Robson Martins: Os idosos, infelizmente, são muitas vezes esquecidos pela sociedade brasileira, relegados à própria sorte. Conforme o IBGE, temos mais de 30 milhões de pessoas idosas no Brasil, ou seja, uma parcela muito grande de nossa sociedade e que não recebe a atenção devida. O artigo buscou trazer um ponto de resgate de dignidade para tais pessoas, as quais muitas vezes sofrem com falta de uma moradia digna. Assim, pelo Estatuto do Idoso, há prioridade no atendimento a todos os serviços públicos para tal camada da população. O fato é que muitos desses idosos moram em favelas nas grandes cidades, que são agrupamentos irregulares, mas que podem ser regularizados, conforme lei 13.465/2017. Na medida em que houver a regularização fundiária proposta pelo Município ou DF, o quê se sugeriu no artigo é que tais situações envolvendo idosos tenham prioridade também na análise pelo Registro de Imóveis, auxiliando para que tais pessoas tenham assegurado o direito fundamental à moradia, o quanto antes. É uma forma de amenizar a dor e o sofrimento de pessoas que deram sua vida pelo país.

 

Jornal do Notário: Diversas adaptações foram necessárias no setor extrajudicial por conta da pandemia de Covid-19. Que avaliação geral o senhor faz dessas últimas novidades dentro da atividade notarial (“cartório digital” / e-Notariado / e-Not Assina)?

Robson Martins: O e-Notariado foi uma verdadeira revolução para a atividade notarial, precisava acontecer, as pessoas solicitavam tal possibilidade. Acredito que tenha sido uma das mais significativas mudanças nos últimos 10 anos para os tabeliães de notas.
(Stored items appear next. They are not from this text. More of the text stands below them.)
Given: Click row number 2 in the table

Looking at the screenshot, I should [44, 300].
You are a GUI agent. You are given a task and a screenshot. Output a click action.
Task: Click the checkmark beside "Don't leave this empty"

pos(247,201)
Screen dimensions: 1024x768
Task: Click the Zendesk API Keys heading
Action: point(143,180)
O fato é que ainda existe o analfabetismo digital, o desconhecimento de tal possibilidade, bem como a dificuldade em uma internet de qualidade para o usuário e também para o delegatário, muitas vezes deficitário e que se encontra em locais de difícil acesso. Assim, o e-notariado é vital para a manutenção rápida e eficiente da sociedade, mas ela precisa vir em conjunto com outras políticas públicas de acesso à informatização, educação, plataformas públicas e à internet de alta velocidade. Por isto a importância de que o Conselho Nacional de Justiça, as serventias extrajudiciais e o poder público sentem em mesas de negociação e consigam melhorar tais situações, em conjunto, para o bem da própria sociedade.

 

Jornal do Notário: Como o senhor vê o futuro do notariado?

Robson Martins: Sempre comento com meus amigos que a atividade do Tabelião de Notas, além de ser a mais antiga, verdadeira gênese do extrajudicial, realmente é a mais bonita de todas. Ela deflui a vontade das pessoas, concatena as ideias, subsume os fatos à norma e exterioriza o ato formalmente para posterior registro público. Embora existam pessoas que sejam pessimistas e acreditem no apocalipse da atividade notarial e registral, penso justamente o contrário. O mundo mudou, pessoas não querem mais ficar anos esperando uma sentença ou decisão judicial para conseguir algo simples. Elas precisam dos seus atos para aquele momento, tem prazos curtos para angariar seus anseios. Somente a atividade notarial e registral consegue se adequar a tal praticidade e eficiência, no momento adequado e com capilaridade para tanto, em todos os Municípios do Brasil. São delegatários do serviço público e tem maior flexibilidade, inclusive orçamentária e de gestão de pessoas. O Estado, conquanto seja vital para a regulamentação da vida das pessoas, deve-se ater a atividades vitais, como segurança, fiscalização, educação, justiça e saúde, precisando se aperceber que não é célere, tem regras internas que o tornam muitas vezes ineficiente até para comprar água para a repartição, assim, a ampliação e efetividade dos serviços notariais e registrais é uma realidade presente nos dias atuais, que se tornará, cada vez mais, imprescindível para a sociedade brasileira, que quer e precisa de serviços rápidos e adequados.